EEN STILLE REVOLUTIE IN NIJMEGEN: MET DANK AAN VAN DEURSEN

Paul H.A.M Abels

Verschenen in: Fred van Lieburg en Joke Roelevink (red.), Een gereformeerde jongen. Arie Theodorus van Deursen (1931-2011). Een bundel opstellen met een biografie en volledige bibliografie (Amsterdam 2012) 203-208.

Terwijl elders in Nijmegen krakers met de mobiele eenheid een ware veldslag leverden om de bouw van een parkeergarage tegen te houden, voltrok zich enkele kilometers verderop in het Erasmusgebouw van de Katholieke Universiteit begin jaren tachtig van de vorige eeuw meer in stilte ook min of meer een revolutie. De afzichtelijke betonnen toren op het landgoed Heyendaal was het onderkomen van de letterenfaculteit, dus ook van de sectie geschiedenis. Voor de ingang stond in die tijd een beeld van Erasmus, met op de sokkel de kryptische tekst: “Ik sta hier, voor Post en Rogier”, waarmee de professoren R.R. Post (1894-1968) en L.J. Rogier (1894-1974) op een voetstuk werden gehesen. Zij golden namelijk algemeen als de grootste en meest invloedrijke rooms-katholieke historici van na de Tweede Wereldoorlog, die de in hoog tempo emanciperende katholieken hun trots op de eigen geschiedenis hadden teruggegeven. Terwijl Post de Middeleeuwen uit de duisternis haalde, wist Rogier vooral de vroegmoderne tijd katholiek in te kleuren. Laatstgenoemde had zelfs de basis gelegd voor een bijzondere leerstoel voor de Geschiedenis van het Nederlands Katholicisme – “inzonderheid van de Hervorming tot het Herstel der Hiërarchie”, die in 1971 werd toebedeeld aan zijn voormalige eerste medewerker, prof.dr. M.P.G Spiertz (1928-2004). De stille revolutie, waarover in de aanhef wordt gesproken, zou zich onder aanvoering van deze Limburgse kerkhistoricus voltrekken.

De leeropdracht van Spiertz moest garanderen – en wekte ook de verwachting – dat hij zich eerst en vooral met de rooms-katholieke kerkgeschiedenis zou bezighouden. Zijn oratie, uitgesproken op 11 februari 1972, leverde een bevestiging hiervan op, want deze was gewijd aan het Utrechtse Schisma (Ambtelijk onbegrip. Kanttekeningen bij de breuk Utrecht-Rome). Ook de eerste monografie die Spiertz als hoogleraar het licht liet zien, L’église catholique des Provinces-Unies et le Saint-Siège pendant la deuxième moitié du XVIIe siècle (1975), paste in deze lijn. Ook later verwaarloosde Spiertz zijn leeropdracht niet, getuige zijn vele artikelen over het jansenisme en het vriendenboek van collega’s en studenten bij zijn afscheid in 1993, waarin bijna uitsluitend aspecten van de rooms-katholieke kerkgeschiedenis aan bod komen.

### Aangeleverde data

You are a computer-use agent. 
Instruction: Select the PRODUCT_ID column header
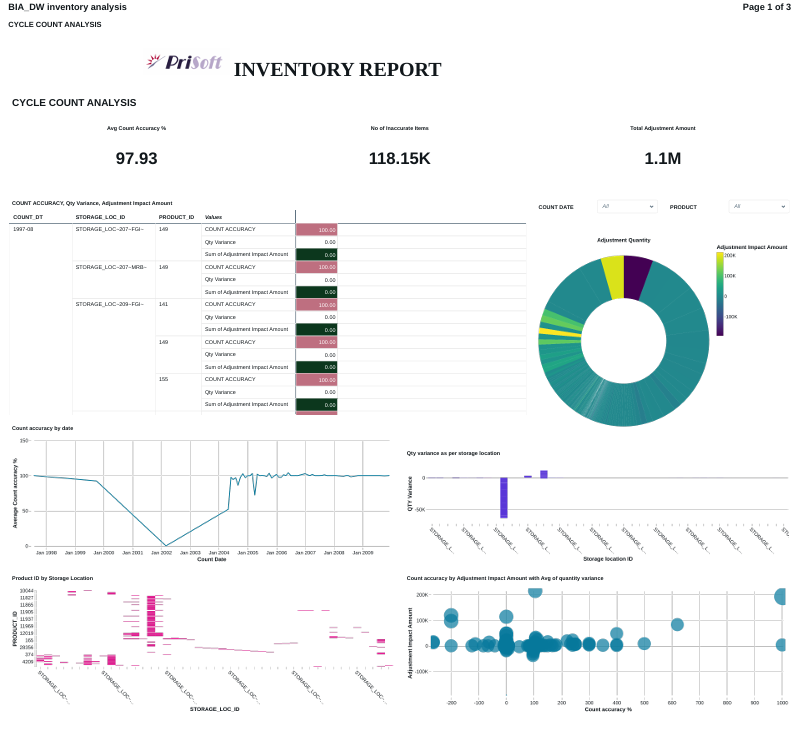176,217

...

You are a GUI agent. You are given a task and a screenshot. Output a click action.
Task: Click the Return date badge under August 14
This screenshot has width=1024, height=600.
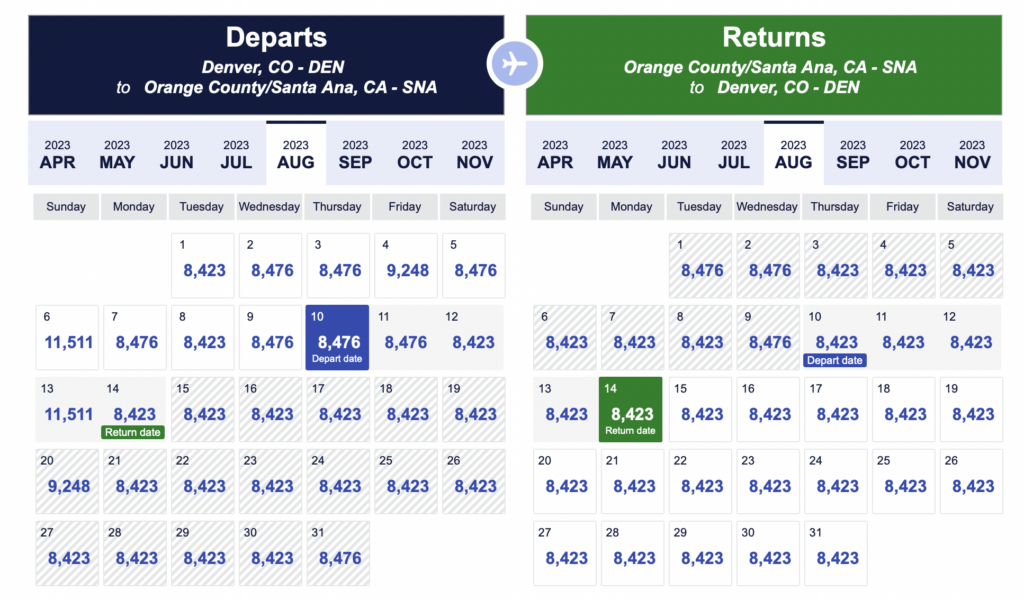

### Opdrachten
1. Noem alle personen bij wie het fragment een geboorte- en sterfjaar vermeldt, met die jaartallen erbij.
2. Geef uit het fragment letterlijk de tekst terug die begint met "Paul H.A.M Abels" en doorloopt tot en met "bibliografie (Amsterdam 2012) 203-208.".
3. Op welke datum sprak Spiertz volgens het fragment zijn oratie uit?
De data vormen los materiaal, apart van het fragment.

### Antwoorden
1. Arie Theodorus van Deursen (1931-2011), R.R. Post (1894-1968), L.J. Rogier (1894-1974), M.P.G Spiertz (1928-2004)

2.
Paul H.A.M Abels

Verschenen in: Fred van Lieburg en Joke Roelevink (red.), Een gereformeerde jongen. Arie Theodorus van Deursen (1931-2011). Een bundel opstellen met een biografie en volledige bibliografie (Amsterdam 2012) 203-208.

3. Op 11 februari 1972.